As I was following SR-181 south it made a sharp right turn. If I continued straight and took Kuykendall Cutoff Road down to Rucker Canyon Road, I could have turned back east towards the Chiricahua Mountains and climbed into - well - Rucker Canyon.

This was the site of another of Cochise's "strongholds" (I'm sure he just called them home. I'm also pretty sure he didn't call it Rucker Canyon.) and now there are a number of trails radiating out into the surrounding mountains.

But I took the right and after a while I was there, but I'm still a little confused as to where there was.

My map says Pearce but, after passing a single sign pointing to the "Ghost Town of Pearce" all the rest of them said I was in Sunsites.

Regardless, there were a lot of homes here, and a strong cell signal, so I pulled off the road and searched for grocery stores. I had the bread, mayonnaise, and other fixins for the sandwich I was craving, but had used up all my sliced turkey. (Why don't these people get together and package their foodstuffs so it all runs out together? When the turkey is used up, so is the bread, and so on.)

With all those homes I could see marching across the road-grided desert between the highway and the Dragoon Mountains, I was expecting more to pop up on the screen than a Dollar General, but the only other thing turned up by my search within 15 miles of my location  was a health-food store, and somehow I didn't think I would have much luck finding processed sandwich meats there.

Despite the accolades sung by some guy I met at the Blackwell Horse Camp a few years ago about the virtues of shopping at such places, I still think it's pretty bad when you have to do your grocery shopping in a Dollar General. . .



But I did, and with a fresh supply of sliced turkey (at least that's what it said on the label) in the fridge I headed west on Ironwood Road. A few miles later I came to the end-of-pavement



and then it was a few more miles to the mouth of East Stronghold Canyon.

From there it's yet again another few miles up the canyon to the campground. Or, in case you're not into camping, near the mouth of the canyon the Forest Service rents out the old, two-bedroom Half Moon Ranch headquarters - - - for $150 a night. - - - I didn't stay there - - -

Nobody is going to be skateboarding on the road up the canyon, but it's not all that bad either.




The reason I was kinda hustling to get here to the campground is that there are just 11 campsites around that loop down there - no really! they're there, just mostly tucked under the trees - and it's all FCFS.

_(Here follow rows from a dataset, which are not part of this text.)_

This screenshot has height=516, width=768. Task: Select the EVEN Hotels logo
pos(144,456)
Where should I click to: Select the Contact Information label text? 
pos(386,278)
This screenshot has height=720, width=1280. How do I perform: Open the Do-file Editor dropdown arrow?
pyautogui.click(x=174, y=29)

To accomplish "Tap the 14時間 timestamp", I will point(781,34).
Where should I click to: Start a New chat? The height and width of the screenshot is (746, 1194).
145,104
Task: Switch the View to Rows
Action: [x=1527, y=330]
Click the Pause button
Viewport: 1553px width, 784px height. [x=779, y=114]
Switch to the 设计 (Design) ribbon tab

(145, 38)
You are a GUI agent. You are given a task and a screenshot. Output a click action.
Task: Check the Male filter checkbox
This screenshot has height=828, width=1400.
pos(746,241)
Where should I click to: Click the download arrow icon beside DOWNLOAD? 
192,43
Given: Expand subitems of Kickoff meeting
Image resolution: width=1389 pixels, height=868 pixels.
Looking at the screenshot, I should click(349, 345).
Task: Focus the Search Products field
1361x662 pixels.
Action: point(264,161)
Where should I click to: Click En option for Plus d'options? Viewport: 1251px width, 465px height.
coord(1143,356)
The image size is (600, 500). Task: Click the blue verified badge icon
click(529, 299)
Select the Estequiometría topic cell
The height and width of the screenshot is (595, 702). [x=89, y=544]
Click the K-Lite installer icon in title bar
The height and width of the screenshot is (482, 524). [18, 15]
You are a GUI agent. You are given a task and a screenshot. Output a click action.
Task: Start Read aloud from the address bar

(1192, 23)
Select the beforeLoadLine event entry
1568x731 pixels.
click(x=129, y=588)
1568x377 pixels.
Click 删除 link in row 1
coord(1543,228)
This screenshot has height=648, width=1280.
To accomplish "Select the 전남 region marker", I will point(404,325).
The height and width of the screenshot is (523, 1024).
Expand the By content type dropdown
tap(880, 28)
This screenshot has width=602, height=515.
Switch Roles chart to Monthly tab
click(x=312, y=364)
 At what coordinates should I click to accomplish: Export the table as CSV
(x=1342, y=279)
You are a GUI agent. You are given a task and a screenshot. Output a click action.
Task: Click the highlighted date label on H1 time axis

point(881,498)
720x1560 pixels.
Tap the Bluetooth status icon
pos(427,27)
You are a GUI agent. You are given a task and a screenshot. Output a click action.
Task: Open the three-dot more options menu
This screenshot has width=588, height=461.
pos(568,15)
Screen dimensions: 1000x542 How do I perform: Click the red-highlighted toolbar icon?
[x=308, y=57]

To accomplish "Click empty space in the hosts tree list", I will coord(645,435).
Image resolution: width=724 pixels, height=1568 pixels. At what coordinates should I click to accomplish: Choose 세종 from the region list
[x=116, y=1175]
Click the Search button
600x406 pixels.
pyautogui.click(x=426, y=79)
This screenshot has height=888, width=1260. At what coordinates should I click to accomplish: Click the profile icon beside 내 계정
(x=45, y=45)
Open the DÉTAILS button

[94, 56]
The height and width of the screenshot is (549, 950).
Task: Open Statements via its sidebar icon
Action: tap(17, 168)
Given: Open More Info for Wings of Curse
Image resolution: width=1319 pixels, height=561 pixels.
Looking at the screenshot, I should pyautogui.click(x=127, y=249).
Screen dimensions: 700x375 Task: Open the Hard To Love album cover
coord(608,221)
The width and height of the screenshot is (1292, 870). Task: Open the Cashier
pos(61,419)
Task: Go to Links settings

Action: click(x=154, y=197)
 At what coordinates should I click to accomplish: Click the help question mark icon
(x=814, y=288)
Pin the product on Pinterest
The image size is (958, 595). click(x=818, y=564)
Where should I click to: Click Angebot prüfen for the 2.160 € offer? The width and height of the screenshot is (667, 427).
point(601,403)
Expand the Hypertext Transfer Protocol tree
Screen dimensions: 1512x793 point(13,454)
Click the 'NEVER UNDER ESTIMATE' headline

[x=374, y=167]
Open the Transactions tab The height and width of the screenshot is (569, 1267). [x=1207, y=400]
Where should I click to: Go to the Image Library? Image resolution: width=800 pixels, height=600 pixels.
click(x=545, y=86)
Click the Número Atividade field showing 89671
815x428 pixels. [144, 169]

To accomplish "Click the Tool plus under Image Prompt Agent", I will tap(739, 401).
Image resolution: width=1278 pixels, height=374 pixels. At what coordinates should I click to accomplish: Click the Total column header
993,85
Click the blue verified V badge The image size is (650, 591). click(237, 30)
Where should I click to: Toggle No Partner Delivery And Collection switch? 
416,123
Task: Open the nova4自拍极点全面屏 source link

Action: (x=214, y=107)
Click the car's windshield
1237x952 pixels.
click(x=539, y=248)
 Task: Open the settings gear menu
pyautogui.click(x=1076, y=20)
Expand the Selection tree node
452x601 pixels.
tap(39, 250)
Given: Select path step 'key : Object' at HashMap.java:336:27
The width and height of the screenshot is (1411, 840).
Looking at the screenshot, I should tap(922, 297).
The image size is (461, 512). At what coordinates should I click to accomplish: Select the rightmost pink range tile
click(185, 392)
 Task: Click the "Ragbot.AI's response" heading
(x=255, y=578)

I've found that the best time to snag a campsite in most FCFS facilities is between 1000 and 1400. Any earlier and departing campers have yet to - well - depart, any later and the competition may have sucked up all the available sites.




My timing was right and I got my site. With my geezer pass the cost was $5 a night, $10 without.

It was nice, though a little closer to the pit toilets and the trailhead than I preferred, but the only other open sites were two that were more suited to longer rigs and were side-by-side with no separation, so I left those for someone else. (Sure enough, a couple of larger rigs traveling together pulled into them later that afternoon.)

This campground, officially limited to trailers of 16', has pit toilets, no hookups, and no dump station, but lots of shade, which is a little problematic when you live on solar. . .

In fact, between those 2 nights in the equally shady Bonita Canyon Campground followed by 3 nights here, I was beginning to get lithium-ion envy as I dreamed of what life would be like with more battery capacity.